Strona 1 z 1

Artykuł z czasopisma 4X4 na temat liftu - LIFT

: 2010-11-06, 19:06
autor: Susel_125
Witam taki oto artykuł znalazłem jakiś czas temu w czasopiśmie 4X4 :

{ Wielu młodych off-roaderów podnosi swoje terenówki w ,,kosmos”. Panowie nie tędy droga! Wasze zanadto podniesione auta przestają się prowadzić i to z kilku powodów. Po pierwsze układy kierownicze nie znoszą zbytniego podnoszenia przekładni kierowniczej względem mostu napędowego i układu kierowniczego. Po drugie Wasze wały napędowe nie tolerują zbyt dobrze oddalenia pionowego reduktora od główki mostu. Przykładowo w takim Patrolu Y61 już przy lifcie zawieszenia o 2 cale należy opuszczać skrzynię biegów z reduktorem względem ramy. Po co? Żeby krzyżaki wału napędowego nie rozleciały się pracując na granicy ryzyka. Kolejny problem pojawia się , jeśli weźmiemy pod uwagę podwyższony środek ciężkości samochodu terenowego. W rezultacie wszelkie tzw. SPOA czy lifty karoserii względem ramy przynoszą przeciwny do zamierzonego efekt. Nierozważnie podniesione auto ma gorszy wykrzyż od oryginalnej konstrukcji, a zbyt wysoko położony środek ciężkości powoduje niebezpieczne balansowanie na trawersach , nawet tych niewielkich i wprost fatalne warunki prowadzenia auta. Szkopuł tkwi w długości i skoku amortyzatorów, a prawidłowo działające zawieszenie nie będzie wcale zbyt wysokie, ale za to będzie się ,,otwierało” w dół w nieco większym stopniu od oryginalnego. Na szczęście problem zbytniego podnoszenia aut występuje we wszystkich tych modelach samochodów terenowych, w których karoseria ma zbyt ciasne nadkola błotników na tzw. duże koła. }


W ExplorerII z przodu mamy półoski z przegubami które też zaczynają pracować pod większym kątem kiedy podnosimy na drążkach zawieszenie. Wiele artykułów na forum jest na temat liftu zawieszenia czy nawet podnoszenia na ramie ,można też założyć opony o większym profilu chociaż też za duże nie wejdą bez podniesienia auta. Ja do swojego założyłem jak na razie 265/75/R16 i wszystko pasuje bez żadnego ocierania, a mam oryginalne zawieszenie. Też myślałem o lifcie zawieszenia. Mój sąsiad który jeździ nowym terenowym SsangYoung Actyon odradza mi podnoszenie auta ze względu na złe prowadzenie. Przytacza mi też swój przykład kiedy musiał nagle wykonać test „łosia’’ gdyż wyjechało mu auto z podporządkowanej, twierdzi że gdyby miał podniesione zawieszenie to mógłby się wywrócić.
Zwracam się z prośbą do użytkowników Fordów aby wypowiedzieli swoje opinie na forum jak się jeździ jak prowadzi samochód po lifcie. Wiem że fajnie wygląda taki wysoki. Może ktoś miał jakieś przygody np. pokonywał zakręt na dwóch kołach bo za szybko wszedł w niego. Raz ktoś pokazywał na forum ExII po dachowaniu przez lift. Ja po zamontowaniu tylko opon o wyższym profilu to boję się jeździć szybciej niż 120km/h, przeważnie 100, ale może to moje obawy gdyż to pierwsza terenówka i trzeba przywyknąć do bujania.

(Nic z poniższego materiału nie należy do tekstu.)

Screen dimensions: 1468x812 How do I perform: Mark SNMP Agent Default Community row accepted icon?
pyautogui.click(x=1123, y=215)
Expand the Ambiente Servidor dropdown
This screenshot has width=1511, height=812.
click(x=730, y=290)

Re: Artykuł z czasopisma 4X4 na temat liftu - LIFT

: 2010-11-06, 19:34
autor: przemos30
Susel_125. Nie wiem kto pisał ten artykół. Ma pewnie racjie ale ja Ci powiem tak; przed wczoraj podniosłem mojego plaskacza o 5cm do góry. Z przodu na drążkach z tyłu na wieszakach. Efekt jest taki że prowadzenie auta zmieniło się diametralnie na lepsze. Autko jest teraz bardziej stabilne i lepiej się prowadzi. Do tego jak dostanie większe koła[czytaj szersze] będzie jeszcze bardziej stabilny. W poprzednim Ex miałem też tylko założone większe opony[265/75/16] i jakoś nie potrafiłem go przewrócić przy jakiś ostrych zakrętach. Co do krzyżaków i innych podzespołów ma gość racjie, dlatego musisz robić lift odpowiedni do auta. Każdy większy lift zawsze wiąże się z wymianą i przeróbkami zawieszeń i innych podzespołów. Na konie przypomne tylko że nasze zabawki ważą 2T i trzeba naprawde paru kilometrów praktyki żeby umieć opanować takie auto.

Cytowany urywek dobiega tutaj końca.